Migrating a project from Subversion (SVN) to Git is a key step in modernizing development processes. Git offers major advantages such as a more flexible branching model, offline work capabilities, and better performance.

This guide details the steps for a clean and complete migration.

Prerequisites

Ensure that git and its git-svn extension are installed on your system.

# On Debian/Ubuntu
sudo apt-get update && sudo apt-get install git-svn

Step 1: Prepare the Author Mapping

SVN only records the username for each commit. Git, however, expects a full name and an email address. We will create a mapping file.

Run this command at the root of your SVN project to extract the list of authors:

svn log --quiet | grep -E "r[0-9]+ \| .* \|" | cut -d'|' -f2 | sed 's/ //g' | sort -u > users.txt

Open the users.txt file and complete it to match the format SVN Username = First Name Last Name <email@example.com>:

# users.txt file
oxomichael = Michael Oxo <michael@example.com>
anotheruser = Another User <another@example.com>

Step 2: Clone the SVN Repository with git-svn

Now, we will clone the SVN repository into a new local Git repository. This command will fetch each SVN revision and transform it into a Git commit, using the users.txt file to correctly attribute the authors.

  • --stdlayout: Indicates that your SVN repository has a standard layout (trunk, branches, tags).
  • --no-metadata: Prevents adding SVN metadata to Git commit messages.
  • --authors-file: Specifies the author mapping file.
git svn clone --stdlayout --no-metadata --authors-file=users.txt http://[SVN_PROJECT_PATH] [LOCAL_PROJECT_NAME]

This operation can be very time-consuming for repositories with a large history.

Step 3: Clean Up and Convert References

The git-svn tool creates remote branches and tags that are not native Git branches and tags. We need to convert them.

Navigate to the newly created project folder (cd [LOCAL_PROJECT_NAME]) and run the following commands.
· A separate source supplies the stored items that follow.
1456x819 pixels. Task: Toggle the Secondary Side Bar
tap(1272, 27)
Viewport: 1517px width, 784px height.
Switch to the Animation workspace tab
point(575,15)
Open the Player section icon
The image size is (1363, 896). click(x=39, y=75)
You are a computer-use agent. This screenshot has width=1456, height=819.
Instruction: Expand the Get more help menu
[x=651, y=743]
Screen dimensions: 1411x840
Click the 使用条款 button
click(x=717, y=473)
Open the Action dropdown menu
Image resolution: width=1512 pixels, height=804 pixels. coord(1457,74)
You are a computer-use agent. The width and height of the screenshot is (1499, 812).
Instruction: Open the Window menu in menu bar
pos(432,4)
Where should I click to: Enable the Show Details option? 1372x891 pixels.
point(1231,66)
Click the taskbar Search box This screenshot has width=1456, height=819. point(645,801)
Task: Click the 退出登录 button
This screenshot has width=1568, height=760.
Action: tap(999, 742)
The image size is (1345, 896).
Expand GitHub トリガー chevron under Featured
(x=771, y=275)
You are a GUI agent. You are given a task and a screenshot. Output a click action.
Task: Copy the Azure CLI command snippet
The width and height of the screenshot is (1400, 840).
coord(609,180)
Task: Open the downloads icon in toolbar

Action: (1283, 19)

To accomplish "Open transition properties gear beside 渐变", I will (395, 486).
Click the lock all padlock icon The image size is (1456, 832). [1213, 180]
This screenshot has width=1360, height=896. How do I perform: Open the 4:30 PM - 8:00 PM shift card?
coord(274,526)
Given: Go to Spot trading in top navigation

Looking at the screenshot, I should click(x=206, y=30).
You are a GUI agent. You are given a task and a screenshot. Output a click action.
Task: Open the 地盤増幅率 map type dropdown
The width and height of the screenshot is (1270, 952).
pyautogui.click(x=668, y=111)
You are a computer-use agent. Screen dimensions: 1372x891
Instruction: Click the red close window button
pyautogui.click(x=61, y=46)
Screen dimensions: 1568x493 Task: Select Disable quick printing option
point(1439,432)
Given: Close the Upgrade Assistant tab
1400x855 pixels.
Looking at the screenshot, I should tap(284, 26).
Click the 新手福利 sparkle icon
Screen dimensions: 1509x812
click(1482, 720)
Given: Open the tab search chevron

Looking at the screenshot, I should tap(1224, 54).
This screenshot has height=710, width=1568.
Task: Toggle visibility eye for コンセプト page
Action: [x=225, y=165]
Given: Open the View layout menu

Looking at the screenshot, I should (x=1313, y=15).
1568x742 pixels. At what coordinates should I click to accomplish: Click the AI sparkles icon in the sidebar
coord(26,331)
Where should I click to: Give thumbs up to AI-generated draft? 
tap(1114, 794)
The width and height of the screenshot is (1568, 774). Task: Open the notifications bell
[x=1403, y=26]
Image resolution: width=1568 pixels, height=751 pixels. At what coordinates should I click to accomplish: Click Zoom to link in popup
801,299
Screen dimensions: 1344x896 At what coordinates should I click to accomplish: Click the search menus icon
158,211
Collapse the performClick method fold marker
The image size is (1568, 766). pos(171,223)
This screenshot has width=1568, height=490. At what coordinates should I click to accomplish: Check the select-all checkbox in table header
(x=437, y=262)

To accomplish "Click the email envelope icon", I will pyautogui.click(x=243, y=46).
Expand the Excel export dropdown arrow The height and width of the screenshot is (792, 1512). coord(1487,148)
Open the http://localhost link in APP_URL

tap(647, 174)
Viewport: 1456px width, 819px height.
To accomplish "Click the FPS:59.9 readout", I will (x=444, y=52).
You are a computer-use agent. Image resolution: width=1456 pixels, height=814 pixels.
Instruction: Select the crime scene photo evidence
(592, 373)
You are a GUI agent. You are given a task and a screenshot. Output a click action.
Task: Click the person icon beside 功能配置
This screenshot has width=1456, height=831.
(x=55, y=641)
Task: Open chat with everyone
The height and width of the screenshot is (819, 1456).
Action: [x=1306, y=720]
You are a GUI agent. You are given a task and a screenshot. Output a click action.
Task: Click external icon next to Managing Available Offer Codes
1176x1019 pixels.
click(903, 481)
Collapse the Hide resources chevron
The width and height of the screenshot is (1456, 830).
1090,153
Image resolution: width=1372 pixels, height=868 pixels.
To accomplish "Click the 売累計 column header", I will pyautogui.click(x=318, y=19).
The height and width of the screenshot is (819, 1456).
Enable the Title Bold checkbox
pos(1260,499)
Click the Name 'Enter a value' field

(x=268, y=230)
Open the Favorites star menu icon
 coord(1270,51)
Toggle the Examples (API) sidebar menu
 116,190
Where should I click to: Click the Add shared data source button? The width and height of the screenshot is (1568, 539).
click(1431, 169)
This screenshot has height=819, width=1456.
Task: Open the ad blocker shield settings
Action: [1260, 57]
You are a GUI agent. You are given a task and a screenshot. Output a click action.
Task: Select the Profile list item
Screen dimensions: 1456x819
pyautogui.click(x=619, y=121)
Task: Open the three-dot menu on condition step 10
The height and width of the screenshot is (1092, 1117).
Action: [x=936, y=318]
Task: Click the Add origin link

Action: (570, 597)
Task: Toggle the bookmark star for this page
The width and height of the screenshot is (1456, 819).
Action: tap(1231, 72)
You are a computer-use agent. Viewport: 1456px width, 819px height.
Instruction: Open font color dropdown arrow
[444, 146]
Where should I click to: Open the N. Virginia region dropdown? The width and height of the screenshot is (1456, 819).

1. Convert remote SVN branches to local Git branches:

git for-each-ref refs/remotes/origin | grep -v 'trunk' | cut -d / -f 4- | while read branchname; do git branch "$branchname" "refs/remotes/origin/$branchname"; done

2. Convert SVN tags to Git tags:

git for-each-ref refs/remotes/origin/tags | cut -d / -f 5- | while read tagname; do git tag "$tagname" "refs/remotes/origin/tags/$tagname"; done

3. Rename the trunk branch to main:

The trunk branch in SVN is the equivalent of the main branch in Git. Let’s rename it to main to follow modern conventions.

git branch -m trunk main

It’s time to connect your local repository to a new remote Git repository (on GitHub, GitLab, etc.).

git remote add origin git@[GIT_PROJECT_PATH]

Step 5: Push the Project to the New Git Repository

Send your entire history, branches, and tags to the new Git server.

# Push the main branch and all other branches
git push origin --all

# Push all tags
git push origin --tags

Your project is now fully migrated to Git! You can archive the SVN repository.